Eric Wolfe, Partner, KPMG Canada, Global Cities Lead (Americas) shared his opinions on inclusive and diverse affordable housing and how it must be prioritized and continue to drive innovation within our cities. We need to find ways to integrate equity and diversity within developments, even though that may or may not be the traditional way we have built cities. However these things also come at a cost, and typically, if we’re talking about public lands, it’s in the form reduced land values when you’re trying to make these transactions work. But they ultimately will help local governments, in advancing several of these high party objectives. Finding the right balance between continuing to build but also addressing a lot of the systemic issue that we’re seeing is critical.

There is also a need to make sure that both local communities within the city and rural, remote regions within within provinces, have access to connectivity and the digitization of our systems.

Kristina Verner, Vice President Strategic Policy & Innovation, Waterfront Toronto, spoke about the Quayside Waterfront project in Toronto – the revitalization of 2000 acres adjacent to the lake Ontario shoreline, which was largely underutilized land that’s largely publicly held. The quayside is an interesting hinge point in terms of how the existing city is connected to the largest area of revitalization opportunity, which is the port land. It is currently being flood protected through a massive infrastructure project, the largest one in North America, where they are renationalizing the mouth of the dawn river and creating essentially a whole new outlet for that river and a whole new island, unlocking 800 acres of opportunity within a 15 minute bike ride to the downtown core.

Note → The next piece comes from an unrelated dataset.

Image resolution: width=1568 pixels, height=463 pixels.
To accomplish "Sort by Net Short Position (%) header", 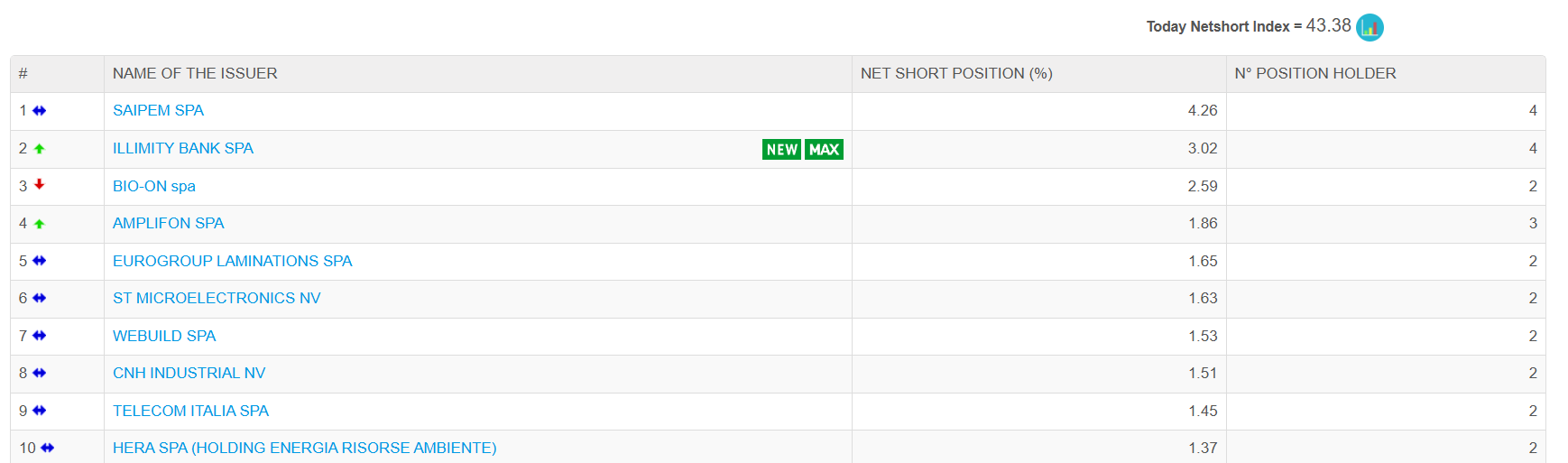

Movmi’s Venkatesh Gopal discussed how in the wake of the pandemic, we saw multimodal become lifestyle choice and the need for more livable cities and green spaces. As we have started to see more sustainable mobility choices in cities, it’s great how we are also thinking about the need for mobility-as-a-service. A few years ago we were first introduced to Uber and Lyft, the exciting thing about it was that we were able to book and plan our trip via our smartphones. That is were mobility-as-a-service is picking up from. It’s giving people the opportunity and access to book and plan different vehicle modes, where they might not have been able to do so before.

For new mobility to work we need better governance, we need better policies, now that we have spent maybe more than a decade, working with these technologies, public agencies, cities and transit agencies can actually see and learn from what has happened. What’s good? What’s not working? What’s worked? Then put together something that should actually be working from day one.

When it comes to city infrastructure, it shouldn’t just end with public transit. We need to seriously think about electric land use, for example electric charging stations. Are they in the right areas? Are they connected? Are they equitable? If we are hoping to remove the need for private car ownership we also have to consider that public transit can’t always be brought to every nook and corner of our cities, so things like mobility hubs and apps can really help with this first and last mile problem.